This pages contains some background information on the topics of speech intelligibility, hearing loss and objective measures. We will also be updating it with answers to any challenge specific questions that we receive.
What is Speech Intelligibility?
The term Speech Intelligibility is generally used in two different ways. It can refer to how much speech is understood by a listener, or to the number of words correctly identified by a listener as a proportion or percentage of the total number of words. In the Clarity project, we are using the latter definition, i.e., the percentage of words in a sentence that a listener identified correctly. This percentage is the target for your prediction models.
Speech intelligibility captures how a listener's ability to participate in conversation is changed when the speech signal is degraded, e.g., by background noise and room reverberation, or is processed, e.g., by a hearing aid.

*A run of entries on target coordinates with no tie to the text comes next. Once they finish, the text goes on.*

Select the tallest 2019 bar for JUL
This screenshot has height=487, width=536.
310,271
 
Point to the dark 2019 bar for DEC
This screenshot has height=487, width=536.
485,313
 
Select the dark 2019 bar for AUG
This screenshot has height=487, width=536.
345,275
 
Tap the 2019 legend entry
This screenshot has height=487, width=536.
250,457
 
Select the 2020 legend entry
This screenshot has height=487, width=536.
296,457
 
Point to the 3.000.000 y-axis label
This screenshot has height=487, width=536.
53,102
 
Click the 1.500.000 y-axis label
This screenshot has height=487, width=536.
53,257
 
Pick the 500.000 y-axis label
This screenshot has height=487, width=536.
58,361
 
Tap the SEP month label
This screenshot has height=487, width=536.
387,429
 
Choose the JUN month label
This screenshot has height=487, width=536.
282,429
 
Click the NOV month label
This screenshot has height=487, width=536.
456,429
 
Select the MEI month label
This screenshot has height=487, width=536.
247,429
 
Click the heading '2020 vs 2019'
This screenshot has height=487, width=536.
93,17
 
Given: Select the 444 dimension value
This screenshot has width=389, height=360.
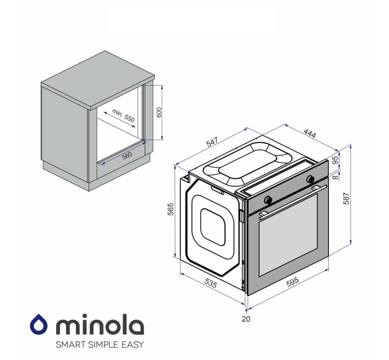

Your prediction model will need to incorporate a model of the hearing abilities of each listener.
How is Speech Intelligibility measured with listeners?
In the Clarity project, a set of listeners listen to a sentence and then say what words they heard. In this project, speech intelligibility is measured as the number of words identified correctly as a percentage of the total number of words in a sentence.
You might consider looking at other metrics, such as Word Error Rate (WER), which picks up on, e.g., where listeners insert words not in the original sentence. You might do this if you think that an estimate of WER or other metrics would help your system to estimate speech intelligibility, as defined in the Clarity project.
How is Speech Intelligibility objectively measured by a computer?
When fitting a hearing aid, it would be beneficial for an audiologist to be able to use an objective measure of speech intelligibility to determine what signal processing algorithm(s) should be used to compensate for the listener's hearing impairment. Objective measures are also useful when measured speech intelligibility scores are unavailable, such as when developing a machine learning-based hearing aid algorithm or some other speech enhancement method. Another advantage of non-intrusive measures is that they do not require time-alignment of processed and reference signals.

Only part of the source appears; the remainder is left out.